My question is that what is the value of $$\sum_{p\le x} \frac{1}{p^2}?$$ More generally, what is the value of $$\sum_{p\le x} \frac{1}{p^n}?$$ How can we find it?
For $\sum_{p\le x} 1/p$ the idea is to use the summation $\sum_{p\le x}\ln p/p$ and Abel's summation formula. Actually, can we find any expression for something like my question? When I use Abel's summation formula for $\sum_{p≤x}1/p$ and $\sum_{p≤x}\ln(p)/p$ some hard integrals appear.
Would you please help me? Thank you a lot!

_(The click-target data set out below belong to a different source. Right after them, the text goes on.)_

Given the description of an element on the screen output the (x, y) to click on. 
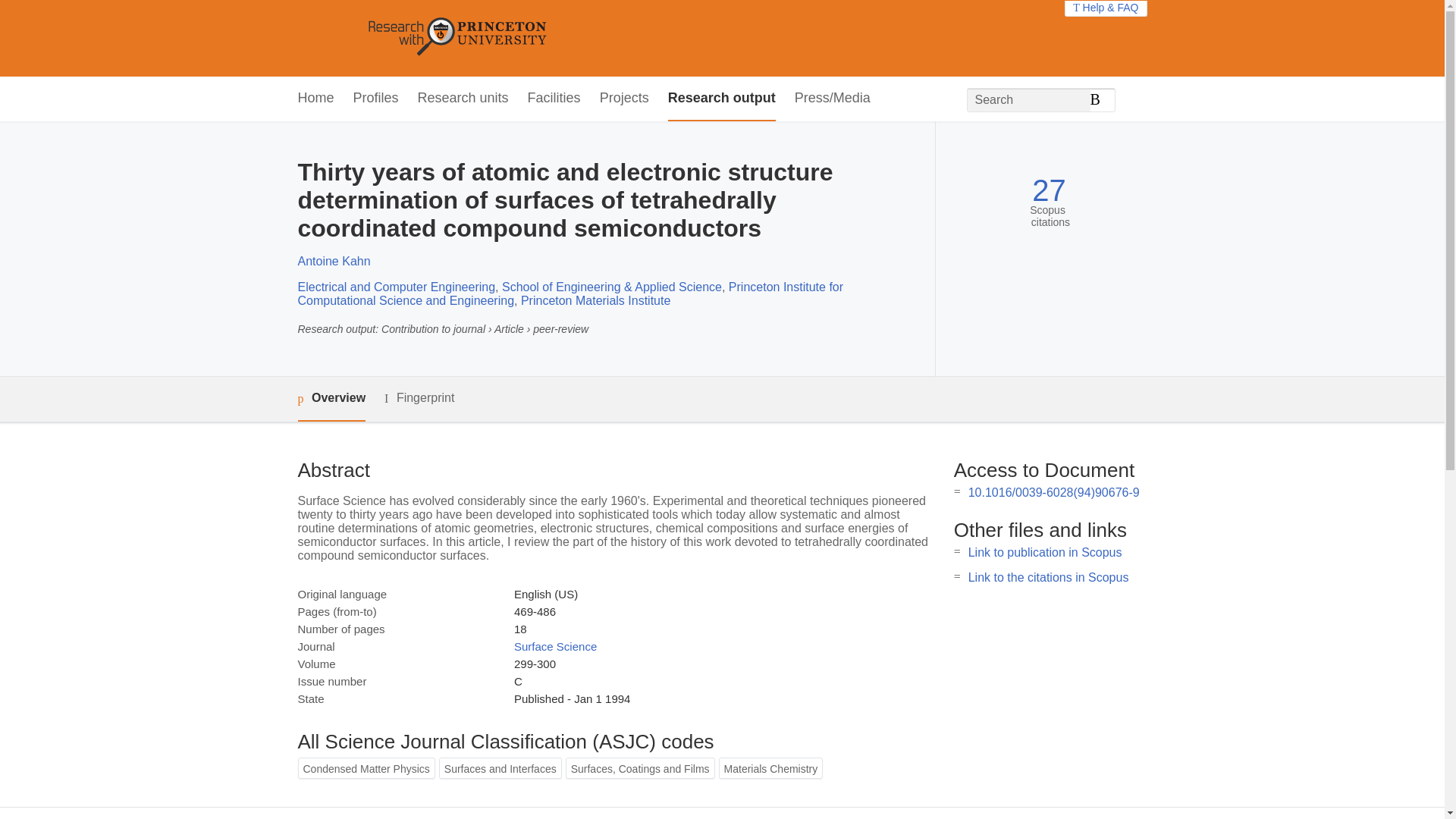
Profiles (375, 98)
Facilities (553, 98)
Link to the citations in Scopus (1048, 576)
Research output (722, 98)
Research units (462, 98)
Electrical and Computer Engineering (396, 286)
Link to publication in Scopus (1045, 552)
Surface Science (554, 645)
Fingerprint (419, 398)
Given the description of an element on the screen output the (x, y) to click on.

You probably wont be able to find a closed form representation for these sums in terms of functions you would consider simple or elementary. However if $\Re(n)>1$ and we define the following constant:
$$C_n=\sum_{k=2}^\infty \frac{\mu(k)\ln(\zeta(nk))}{k}$$
Then you can rewrite your sum as:
$$\sum_{p\leq x}\frac{1}{p^n}=\sum_{p}\frac{1}{p^n}-\sum_{p>x}\frac{1}{p^n}=C_n+\frac{\pi(x)}{x^n}-n\int_{x}^\infty \frac{\pi(t)}{t^{n+1}} dt$$
Which if we assume the truth of RH would give us that:
$$\sum_{p\leq x}\frac{1}{p^n}=C_n+\frac{\text{Li}(x)}{x^n}-n\int_{x}^\infty\frac{\text{Li}(t)}{t^{n+1}}dt+O(\frac{\ln(x)}{x^{n-1/2}})$$